Post

Stochastic Gradient Descent

Stochastic Gradient Descent

⚡ Stochastic Gradient Descent (SGD)

📘 Clean blog-ready version with visual structure and emojis
🎯 Covers core idea, variants, batch size effects, and practical insights


🚀 Core Idea

Instead of computing gradients using all training examples, SGD computes gradients using a randomly sampled subset of the data.

This greatly improves speed and scalability for large datasets.


🔀 Variants of SGD

1️⃣ Pure Stochastic Gradient Descent

  • Updates parameters using one single sample at a time
  • Very fast updates ⚡
  • But gradients are very noisy 🌪️
  • May oscillate around the optimum

2️⃣ Mini‑Batch Gradient Descent (Most Common)

  • Uses a mini-batch of samples to estimate the gradient
  • Typical batch sizes:
\[32,\; 64,\; 128,\; 256,\; \dots,\; 8192\]

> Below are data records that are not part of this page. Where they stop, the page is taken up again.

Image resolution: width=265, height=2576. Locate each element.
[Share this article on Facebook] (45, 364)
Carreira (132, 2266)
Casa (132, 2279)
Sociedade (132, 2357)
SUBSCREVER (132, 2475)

The optimal batch size depends on:

  • Problem characteristics 🧠
  • Dataset size 📊
  • Hardware constraints (especially memory) 💻

📉 Effect of Batch Size

Small Mini‑Batch

  • Doubling batch size → significant gradient stabilization
  • Noise reduced → smoother convergence

Large Mini‑Batch

  • Improvement becomes smaller
  • Computation cost increases roughly linearly
  • Known as diminishing returns

✅ Advantages of SGD

  • Much faster than full gradient descent for large datasets ⚡
  • Scales well to massive data 🌍
  • Noise can help escape shallow local minima and saddle points 🧗

🛠️ Practical Notes

Mini‑batch SGD is the standard optimization method in deep learning.

Often combined with:

  • Momentum 🚀
  • Adam ⚙️
  • RMSProp 📈
  • Learning rate scheduling ⏱️

These techniques improve convergence speed and stability.


🎯 Key Insight

  • SGD trades exact gradient for speed and scalability
  • Mini‑batch provides a balance between:
    • Stability 📊
    • Speed ⚡
  • Widely used in modern machine learning and deep learning
This post is licensed under CC BY 4.0 by the author.